[Exercise data — start]
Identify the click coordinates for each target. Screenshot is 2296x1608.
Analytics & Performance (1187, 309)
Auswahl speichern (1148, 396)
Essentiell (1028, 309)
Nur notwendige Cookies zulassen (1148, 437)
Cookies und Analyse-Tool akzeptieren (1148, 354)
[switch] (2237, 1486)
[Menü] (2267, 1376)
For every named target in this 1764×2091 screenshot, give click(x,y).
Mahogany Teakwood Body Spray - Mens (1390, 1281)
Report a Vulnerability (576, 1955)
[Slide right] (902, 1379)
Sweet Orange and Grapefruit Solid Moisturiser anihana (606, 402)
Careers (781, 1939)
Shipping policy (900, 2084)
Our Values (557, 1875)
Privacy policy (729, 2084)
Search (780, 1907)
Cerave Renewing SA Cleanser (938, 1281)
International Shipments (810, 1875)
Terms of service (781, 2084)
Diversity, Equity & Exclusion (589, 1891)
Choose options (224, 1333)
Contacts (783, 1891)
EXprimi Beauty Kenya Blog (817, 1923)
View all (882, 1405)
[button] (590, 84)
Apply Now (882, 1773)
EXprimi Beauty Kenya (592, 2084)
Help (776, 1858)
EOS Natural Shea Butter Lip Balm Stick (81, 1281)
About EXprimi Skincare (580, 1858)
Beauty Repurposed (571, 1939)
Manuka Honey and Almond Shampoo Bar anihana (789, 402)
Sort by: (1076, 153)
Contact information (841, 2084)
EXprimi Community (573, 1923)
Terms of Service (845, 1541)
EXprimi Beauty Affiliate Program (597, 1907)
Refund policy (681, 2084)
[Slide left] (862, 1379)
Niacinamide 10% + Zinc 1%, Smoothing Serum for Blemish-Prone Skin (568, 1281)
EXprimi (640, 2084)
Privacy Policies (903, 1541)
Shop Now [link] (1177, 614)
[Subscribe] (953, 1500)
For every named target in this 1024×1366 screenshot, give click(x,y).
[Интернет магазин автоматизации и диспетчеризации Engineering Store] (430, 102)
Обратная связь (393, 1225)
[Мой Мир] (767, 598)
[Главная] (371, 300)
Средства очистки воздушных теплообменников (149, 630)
[Exercise data — finish]
Work item =
Nothing but the lines from the one holding "EXprimi Beauty Affiliate Program (597, 1907)" to the end of the entries should be output, each exactly as it appears.

The completed task =
EXprimi Beauty Affiliate Program (597, 1907)
Refund policy (681, 2084)
[Slide left] (862, 1379)
Niacinamide 10% + Zinc 1%, Smoothing Serum for Blemish-Prone Skin (568, 1281)
EXprimi (640, 2084)
Privacy Policies (903, 1541)
Shop Now [link] (1177, 614)
[Subscribe] (953, 1500)
For every named target in this 1024×1366 screenshot, give click(x,y).
[Интернет магазин автоматизации и диспетчеризации Engineering Store] (430, 102)
Обратная связь (393, 1225)
[Мой Мир] (767, 598)
[Главная] (371, 300)
Средства очистки воздушных теплообменников (149, 630)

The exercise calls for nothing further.